Wednesday, 1 January 2014

Grey and Golden: Liathach & Applecross, April 2012

Like other posts from before March 2014 this is a selection of pictures from an old trip written mainly to remind myself what happened: it's unlikely to be a detailed (or interesting) read.

My first attempt to do the Liathach ridge had been one of the most unsuccessful trips I've had. I'd got onto the ridge just in time to catch a view down the glen behind. I got one photo:
Then the clouds had come in and I'd seen nothing else. I made camp on the ridge nonetheless, hoping for clear skies in the morning, but the night had brought storms and, camped right on the lip of a thousand foot drop I had feared for my life and my belongings. 

This time round I parked up with blue, but hazy, skies...

... and camped in the same place, but with great views in all directions and no wind. 

The ascent of Liatchach is very steep - a great workout - but is over surprisingly quickly.

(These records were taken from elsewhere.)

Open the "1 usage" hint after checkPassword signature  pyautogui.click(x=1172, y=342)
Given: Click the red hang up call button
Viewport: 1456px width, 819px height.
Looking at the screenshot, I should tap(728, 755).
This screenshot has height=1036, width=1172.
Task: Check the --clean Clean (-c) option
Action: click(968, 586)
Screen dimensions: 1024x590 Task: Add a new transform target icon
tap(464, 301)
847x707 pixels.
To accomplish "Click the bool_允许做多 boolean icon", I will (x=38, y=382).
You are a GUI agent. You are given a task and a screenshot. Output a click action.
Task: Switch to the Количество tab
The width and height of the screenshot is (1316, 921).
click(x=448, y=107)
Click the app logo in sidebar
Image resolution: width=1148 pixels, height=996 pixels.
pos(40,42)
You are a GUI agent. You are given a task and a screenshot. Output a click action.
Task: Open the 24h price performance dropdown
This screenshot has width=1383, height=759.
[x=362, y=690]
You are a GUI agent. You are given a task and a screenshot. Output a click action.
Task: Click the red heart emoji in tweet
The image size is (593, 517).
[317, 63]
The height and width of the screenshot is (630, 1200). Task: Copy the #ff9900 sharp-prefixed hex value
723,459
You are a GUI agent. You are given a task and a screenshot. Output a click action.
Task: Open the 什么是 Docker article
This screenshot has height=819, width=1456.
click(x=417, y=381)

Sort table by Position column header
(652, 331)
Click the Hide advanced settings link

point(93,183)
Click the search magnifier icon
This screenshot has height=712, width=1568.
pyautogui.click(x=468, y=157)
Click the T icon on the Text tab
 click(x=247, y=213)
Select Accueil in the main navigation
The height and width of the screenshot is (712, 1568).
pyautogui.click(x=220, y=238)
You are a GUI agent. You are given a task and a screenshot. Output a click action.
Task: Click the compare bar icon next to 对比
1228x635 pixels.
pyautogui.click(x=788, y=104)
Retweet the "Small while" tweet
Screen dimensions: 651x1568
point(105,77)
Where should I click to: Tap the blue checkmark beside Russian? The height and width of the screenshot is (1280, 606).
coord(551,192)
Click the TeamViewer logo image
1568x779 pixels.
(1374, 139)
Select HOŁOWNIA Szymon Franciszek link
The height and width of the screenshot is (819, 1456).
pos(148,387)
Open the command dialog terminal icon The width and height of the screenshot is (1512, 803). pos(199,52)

There's no real walk in, so with a little exertion you can be on the ridge very fast. I'd just driven up from Birmingham, so this was perfect. I put my equipment down just a hundred yards or so to the West of the point at which the path broaches the ridge, then headed up a couple of peaks to the West to watch the sun set over Beinn Alligin - this was just superb.

As the light faded I read RS Thomas's The Echoes Return Slow with a little Ardbeg Corryvrekan before settling down for the night. The night was beautifully calm this time round. Before dawn I headed up the Eastern peak of the mountain, to watch the sun come up over Beinn Eighe. This was one of the finest dawns I've ever seen, and a great spot to see it from. 

Then, having left most of my equipment behind a rock, I walked the whole Liathach ridge before breakfast time. Gradually, the clouds that draped several of the Torridon mountains lifted and the results were quite spectacular. 

 After retracing my steps along the ridges I headed back to the car by early afternoon.

The weather forecast suggested that this day would soon turn into something quite drab, so I decided to leave Torridon behind (if anywhere's in cloud it'll be these mountains) ready to give Applecross a try.
     I took my time over the spectacular drive from Torridon to Applecross, briefly stopping off in Applecross village before what is quite rightly described as the most spectacular mountain pass in Britain. I parked at the bottom of this to climb some of the nearby peaks. 

This was a superb couple of days for wildlife. There were lots of dippers on the streams (I sat reading Marshall Sahlins' Western Illusion of Human Nature by a small waterfall waiting for the dippers to pop by, as they did every few minutes). 
These mountains have a very strange 'stepped' feel - made up of multiple plateaus, each with different, elaborate water features.
The highlight of the trip happened on the second to last of these plateaus before the climb proper. This plateau was riddled with very narrow but very deep, clear and almost still watercourses. 
These were packed with breeding frogs - thousands of them. And these frogs were a buffet for two ravens and - when I arrived - a golden eagle. It was quite something to watch the three birds interact cautiously as they feasted on frog. I set up camp on the last plateau and left my equipment behind for the actual climb of these mountains. 

In general, except for the nature, I was disappointed with the Applecross mountains. They lacked that sense of expansive grandeur that I look for in the NW highlands, and if it weren't for the curious incident with the frogs and the eagle I would certainly have wished I'd stayed in Torridon, especially since the cloud level stayed at about 1000m.